START MATERIALS PROVIDED

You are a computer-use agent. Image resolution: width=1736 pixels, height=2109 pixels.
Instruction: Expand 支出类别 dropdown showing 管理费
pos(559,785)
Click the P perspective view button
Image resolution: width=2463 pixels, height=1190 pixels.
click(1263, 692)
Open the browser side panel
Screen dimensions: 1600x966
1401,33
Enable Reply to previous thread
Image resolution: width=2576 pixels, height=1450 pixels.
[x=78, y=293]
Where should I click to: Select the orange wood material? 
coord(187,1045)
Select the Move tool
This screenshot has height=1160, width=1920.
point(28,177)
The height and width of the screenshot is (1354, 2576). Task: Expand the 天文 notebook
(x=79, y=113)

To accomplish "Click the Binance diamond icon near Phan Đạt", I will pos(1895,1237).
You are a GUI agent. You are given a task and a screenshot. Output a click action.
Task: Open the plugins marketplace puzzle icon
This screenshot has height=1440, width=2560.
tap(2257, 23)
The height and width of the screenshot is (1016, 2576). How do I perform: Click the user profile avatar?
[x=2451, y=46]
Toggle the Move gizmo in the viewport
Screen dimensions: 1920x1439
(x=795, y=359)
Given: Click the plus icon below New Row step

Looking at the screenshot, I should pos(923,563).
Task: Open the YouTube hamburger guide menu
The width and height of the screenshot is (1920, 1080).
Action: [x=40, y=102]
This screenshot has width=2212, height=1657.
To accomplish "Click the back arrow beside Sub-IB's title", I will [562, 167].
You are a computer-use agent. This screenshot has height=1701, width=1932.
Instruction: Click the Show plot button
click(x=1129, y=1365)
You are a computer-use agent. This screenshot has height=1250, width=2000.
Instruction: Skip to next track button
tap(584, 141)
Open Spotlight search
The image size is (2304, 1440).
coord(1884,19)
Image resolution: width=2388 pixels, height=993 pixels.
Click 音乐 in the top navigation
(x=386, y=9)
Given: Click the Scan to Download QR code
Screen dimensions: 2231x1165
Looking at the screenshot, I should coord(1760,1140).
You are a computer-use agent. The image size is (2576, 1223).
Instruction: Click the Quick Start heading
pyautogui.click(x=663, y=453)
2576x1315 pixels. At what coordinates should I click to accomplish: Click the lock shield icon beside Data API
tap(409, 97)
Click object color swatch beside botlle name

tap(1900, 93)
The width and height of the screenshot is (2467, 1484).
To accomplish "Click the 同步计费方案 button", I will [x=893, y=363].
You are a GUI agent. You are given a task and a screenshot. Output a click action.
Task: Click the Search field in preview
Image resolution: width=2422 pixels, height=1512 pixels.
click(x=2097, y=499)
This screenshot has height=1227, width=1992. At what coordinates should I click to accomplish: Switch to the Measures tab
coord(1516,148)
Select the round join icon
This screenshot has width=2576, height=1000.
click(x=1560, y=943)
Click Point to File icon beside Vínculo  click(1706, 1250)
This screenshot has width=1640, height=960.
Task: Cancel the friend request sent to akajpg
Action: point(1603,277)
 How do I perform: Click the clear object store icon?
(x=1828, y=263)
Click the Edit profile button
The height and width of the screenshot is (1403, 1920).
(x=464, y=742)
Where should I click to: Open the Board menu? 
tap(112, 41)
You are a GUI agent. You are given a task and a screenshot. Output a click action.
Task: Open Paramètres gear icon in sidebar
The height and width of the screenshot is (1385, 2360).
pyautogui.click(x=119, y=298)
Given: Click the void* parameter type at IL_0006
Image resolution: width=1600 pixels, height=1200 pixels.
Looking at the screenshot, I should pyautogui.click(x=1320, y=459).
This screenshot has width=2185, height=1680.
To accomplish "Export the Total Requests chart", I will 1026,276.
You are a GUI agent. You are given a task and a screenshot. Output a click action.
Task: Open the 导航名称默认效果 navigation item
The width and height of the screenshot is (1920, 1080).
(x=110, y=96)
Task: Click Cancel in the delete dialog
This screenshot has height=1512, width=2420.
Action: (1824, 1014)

END MATERIALS PROVIDED

*REQUIRED ACTION:*
Among the records above, find each line holding the string "will" and pull it out.

*RESPONSE:*
To accomplish "Click the Binance diamond icon near Phan Đạt", I will pos(1895,1237).
To accomplish "Click the back arrow beside Sub-IB's title", I will [562, 167].
To accomplish "Click the 同步计费方案 button", I will [x=893, y=363].
To accomplish "Export the Total Requests chart", I will 1026,276.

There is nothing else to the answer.